In de omschrijving van het begrip “gezamenlijke huishouding” is in de wet het begrip “duurzaam”, in de zin van langer durend, niet opgenomen. Dit betekent niet dat bij kortdurend verblijf in de woning van een ander er al sprake is van een gezamenlijke huishouding. Dit uitgangspunt leidt ertoe dat de bijstandsgerechtigde die voornemens is te gaan samenwonen, dat wil zeggen met elkaar het hoofdverblijf te gaan delen op hetzelfde adres en daar zorg te gaan dragen voor elkaar, er direct een sterke afhankelijkheid ontstaat. Dit kan voor bijstandsgerechtigden een belemmering zijn om de stap om te gaan samenwonen te nemen.

# [Materiaal]

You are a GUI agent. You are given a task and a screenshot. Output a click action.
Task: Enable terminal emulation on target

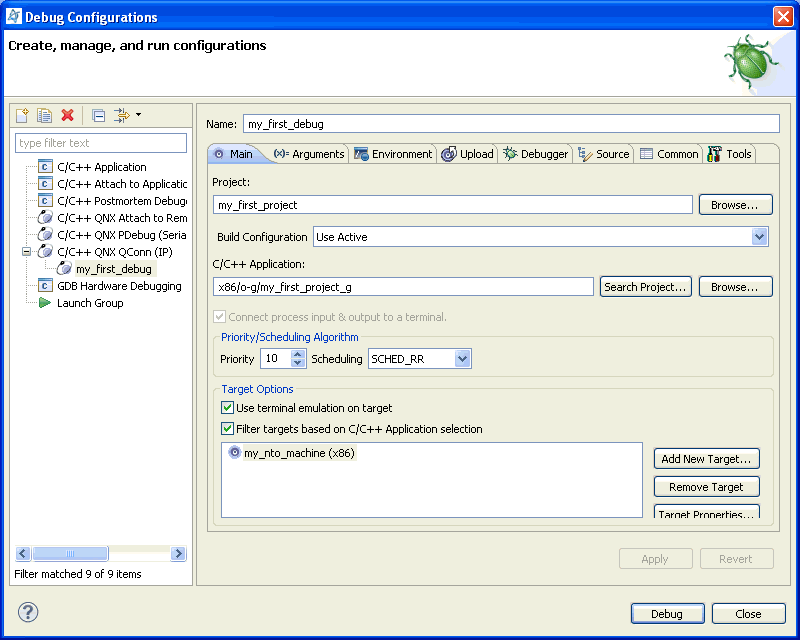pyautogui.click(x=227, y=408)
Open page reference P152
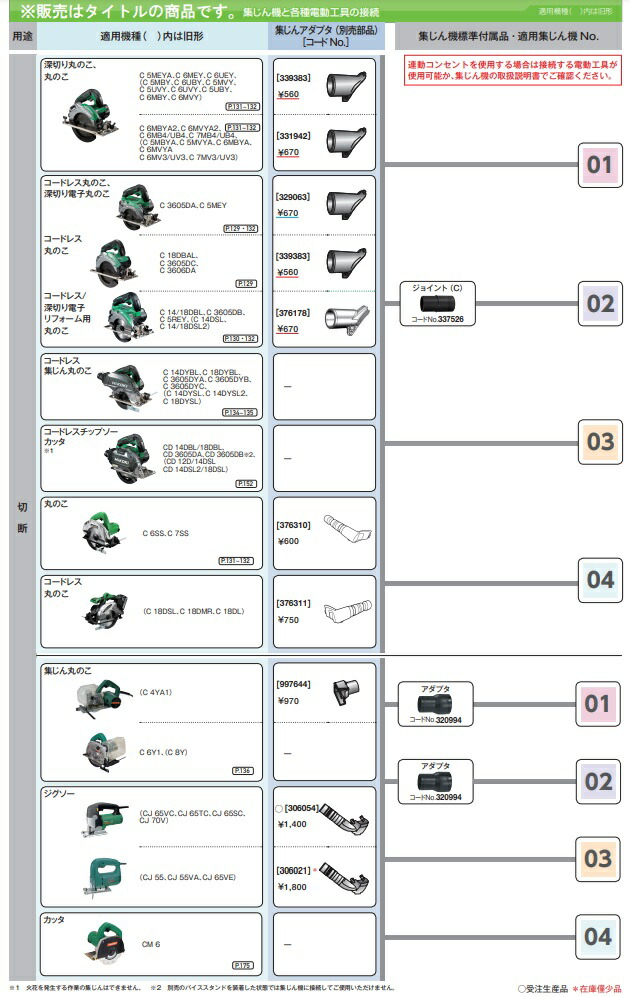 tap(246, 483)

---

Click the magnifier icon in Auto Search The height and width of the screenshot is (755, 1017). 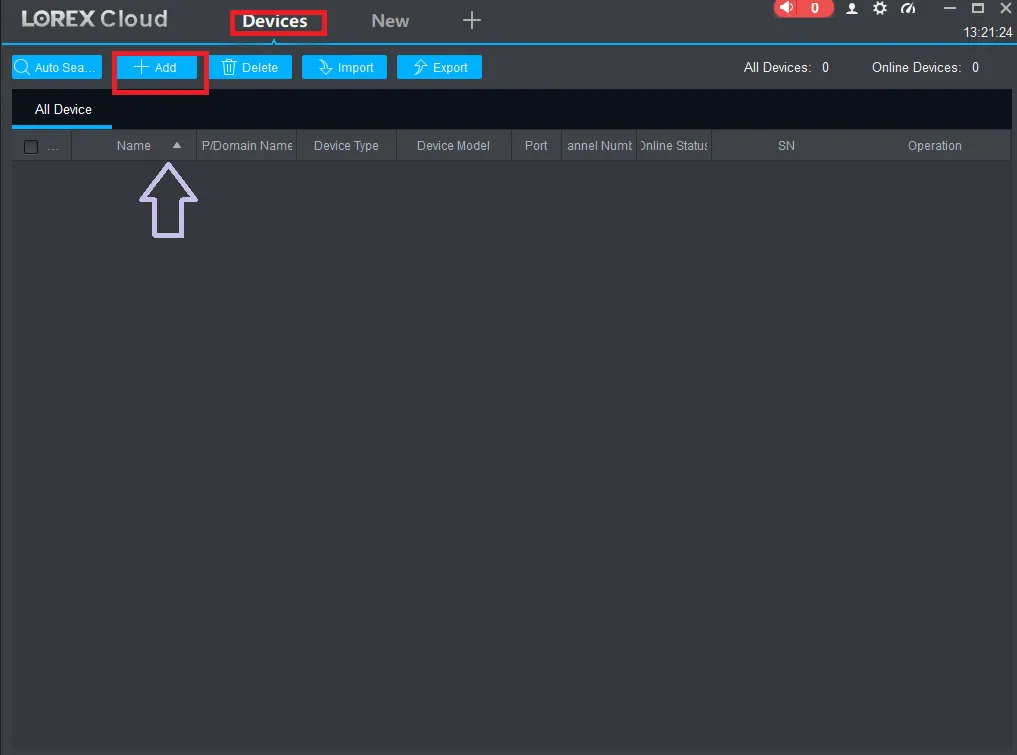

# [Opdracht]
Geef uit de tekst over de gezamenlijke huishouding letterlijk het stuk van "In de omschrijving" tot en met "samenwonen te nemen." terug.

# [Uitwerking]
In de omschrijving van het begrip “gezamenlijke huishouding” is in de wet het begrip “duurzaam”, in de zin van langer durend, niet opgenomen. Dit betekent niet dat bij kortdurend verblijf in de woning van een ander er al sprake is van een gezamenlijke huishouding. Dit uitgangspunt leidt ertoe dat de bijstandsgerechtigde die voornemens is te gaan samenwonen, dat wil zeggen met elkaar het hoofdverblijf te gaan delen op hetzelfde adres en daar zorg te gaan dragen voor elkaar, er direct een sterke afhankelijkheid ontstaat. Dit kan voor bijstandsgerechtigden een belemmering zijn om de stap om te gaan samenwonen te nemen.